Dr. Andrey Ustyuzhanin, Head of Yandex-CERN Joint Research Projects & Head of the Laboratory of Methods for Big Data Analysis at National Research University Higher School of Economics
Abstract: There is an exceptional way of doing data-driven research employing networked community. The following examples can illustrate the approach: Galaxy Zoo or Tim Gower’s blog. However many cases of collaboration with the data-science community within competitions organised on Kaggle or Coda Lab platforms usually get limited by restrictions on those platforms. Common Machine Learning quality metrics do not necessarily correspond to the original research goal. Constraints imposed by the problem statement typically look artificial for ML-community. Preparing a perfect competition takes a considerable amount of efforts. On the contrary research process requires a lot of flexibility and ability to look at the problem from different angles. I’ll describe the alternative research collaboration process can bridge the gap between domain-specific research and data science community. Notably, it can involve academic researchers, younger practitioners and all enthusiasts who are willing to contribute. Such research process can be supported by an open computational platform that will be described along with essential examples for the audience of the workshop.

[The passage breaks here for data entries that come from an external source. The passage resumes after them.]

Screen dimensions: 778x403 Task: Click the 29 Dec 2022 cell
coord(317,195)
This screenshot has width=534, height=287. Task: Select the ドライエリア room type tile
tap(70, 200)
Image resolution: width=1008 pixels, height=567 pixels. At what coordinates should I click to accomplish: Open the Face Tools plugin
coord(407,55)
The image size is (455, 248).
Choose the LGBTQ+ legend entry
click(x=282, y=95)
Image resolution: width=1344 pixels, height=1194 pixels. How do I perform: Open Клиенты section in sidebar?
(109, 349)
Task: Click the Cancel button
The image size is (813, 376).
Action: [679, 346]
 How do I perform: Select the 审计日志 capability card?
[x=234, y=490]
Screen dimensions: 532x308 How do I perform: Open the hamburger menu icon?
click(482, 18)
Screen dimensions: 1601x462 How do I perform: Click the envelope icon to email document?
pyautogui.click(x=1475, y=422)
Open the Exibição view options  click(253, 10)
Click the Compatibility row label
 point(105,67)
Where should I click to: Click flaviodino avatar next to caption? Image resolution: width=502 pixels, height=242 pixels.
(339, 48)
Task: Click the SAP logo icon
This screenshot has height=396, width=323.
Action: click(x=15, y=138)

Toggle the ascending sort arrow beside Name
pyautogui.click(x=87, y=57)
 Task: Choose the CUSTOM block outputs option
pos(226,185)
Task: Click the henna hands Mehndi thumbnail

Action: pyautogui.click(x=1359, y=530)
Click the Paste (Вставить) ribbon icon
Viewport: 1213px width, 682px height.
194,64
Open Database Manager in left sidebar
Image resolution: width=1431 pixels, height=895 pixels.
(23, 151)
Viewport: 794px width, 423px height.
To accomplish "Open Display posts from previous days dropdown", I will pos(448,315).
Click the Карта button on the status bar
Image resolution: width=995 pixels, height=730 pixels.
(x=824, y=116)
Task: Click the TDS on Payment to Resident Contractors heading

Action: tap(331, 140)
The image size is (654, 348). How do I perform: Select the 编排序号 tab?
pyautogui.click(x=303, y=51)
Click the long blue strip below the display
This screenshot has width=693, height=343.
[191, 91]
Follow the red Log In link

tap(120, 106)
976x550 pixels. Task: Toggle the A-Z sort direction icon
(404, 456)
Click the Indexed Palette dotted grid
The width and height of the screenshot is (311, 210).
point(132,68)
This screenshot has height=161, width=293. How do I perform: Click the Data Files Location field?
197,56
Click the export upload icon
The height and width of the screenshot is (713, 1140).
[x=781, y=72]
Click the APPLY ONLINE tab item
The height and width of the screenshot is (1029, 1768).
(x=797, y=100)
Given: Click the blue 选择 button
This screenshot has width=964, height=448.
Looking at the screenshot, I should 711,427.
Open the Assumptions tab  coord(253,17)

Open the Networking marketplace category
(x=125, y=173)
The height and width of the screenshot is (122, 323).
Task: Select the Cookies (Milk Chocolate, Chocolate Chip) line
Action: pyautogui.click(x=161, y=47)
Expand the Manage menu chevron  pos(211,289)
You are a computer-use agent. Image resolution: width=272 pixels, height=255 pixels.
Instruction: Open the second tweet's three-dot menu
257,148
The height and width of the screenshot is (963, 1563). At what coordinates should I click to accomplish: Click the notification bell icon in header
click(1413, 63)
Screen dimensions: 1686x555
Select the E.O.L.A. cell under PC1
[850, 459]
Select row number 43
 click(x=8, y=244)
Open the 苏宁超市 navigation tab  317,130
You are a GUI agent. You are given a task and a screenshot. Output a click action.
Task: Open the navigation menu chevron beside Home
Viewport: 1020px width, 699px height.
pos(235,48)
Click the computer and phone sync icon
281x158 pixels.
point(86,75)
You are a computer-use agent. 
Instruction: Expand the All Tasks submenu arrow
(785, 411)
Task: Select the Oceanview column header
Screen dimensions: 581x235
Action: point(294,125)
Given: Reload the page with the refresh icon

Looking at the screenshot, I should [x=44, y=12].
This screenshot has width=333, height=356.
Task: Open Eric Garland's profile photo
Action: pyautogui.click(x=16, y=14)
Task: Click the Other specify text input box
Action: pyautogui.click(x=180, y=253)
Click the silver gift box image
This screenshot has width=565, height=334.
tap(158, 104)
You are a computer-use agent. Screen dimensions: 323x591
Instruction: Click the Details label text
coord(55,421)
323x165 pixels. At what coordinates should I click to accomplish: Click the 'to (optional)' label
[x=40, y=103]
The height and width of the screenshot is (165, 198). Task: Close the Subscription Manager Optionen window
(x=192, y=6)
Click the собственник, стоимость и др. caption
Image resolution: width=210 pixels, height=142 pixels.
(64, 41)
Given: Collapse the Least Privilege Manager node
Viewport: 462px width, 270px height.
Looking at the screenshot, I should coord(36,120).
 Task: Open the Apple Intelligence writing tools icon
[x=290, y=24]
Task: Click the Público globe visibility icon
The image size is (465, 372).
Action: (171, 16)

Biography: Dr Andrey Ustyuzhanin - the head of Yandex-CERN joint research projects as well as the head of the Laboratory of Methods for Big Data Analysis at NRU HSE. His team is the member of frontier research international collaborations: LHCb - collaboration at Large Hadron Collider, SHiP (Search for Hidden Particles) - the experiment is designed for the New Physics discovery. His group is unique for both collaborations since the majority of the team members are coming from the Computer and Data Science worlds. The primary priority of his research is the design of new Machine Learning methods and using them to solve tough scientific enigmas thus improving the fundamental understanding of our world. Amongst the project he has been working on are efficiency improvement of online triggers at LHCb, speed up BDT-based online processing formula, the design of custom convolutional neural networks for processing tracks of muon-like particles on smartphone cameras. Development of the algorithm for tracking in scintillators optical fibre detectors and emulsion cloud chambers. Those project aid research at various experiments: LHCb, OPERA, SHiP and CRAYFIS. Discovering the deeper truth about the Universe by applying data analysis methods is the primary source of inspiration in Andrey’s lifelong journey. Andrey is a co-author of the course on the Machine Learning aimed at solving Particle Physics challenges at Coursera and organiser of the annual international summer schools following the similar set of topics. Andrey has graduated from Moscow Institute of Physics and Technology in 2000 and received PhD in 2017 at Institute of System Programming Russian Academy of Sciences.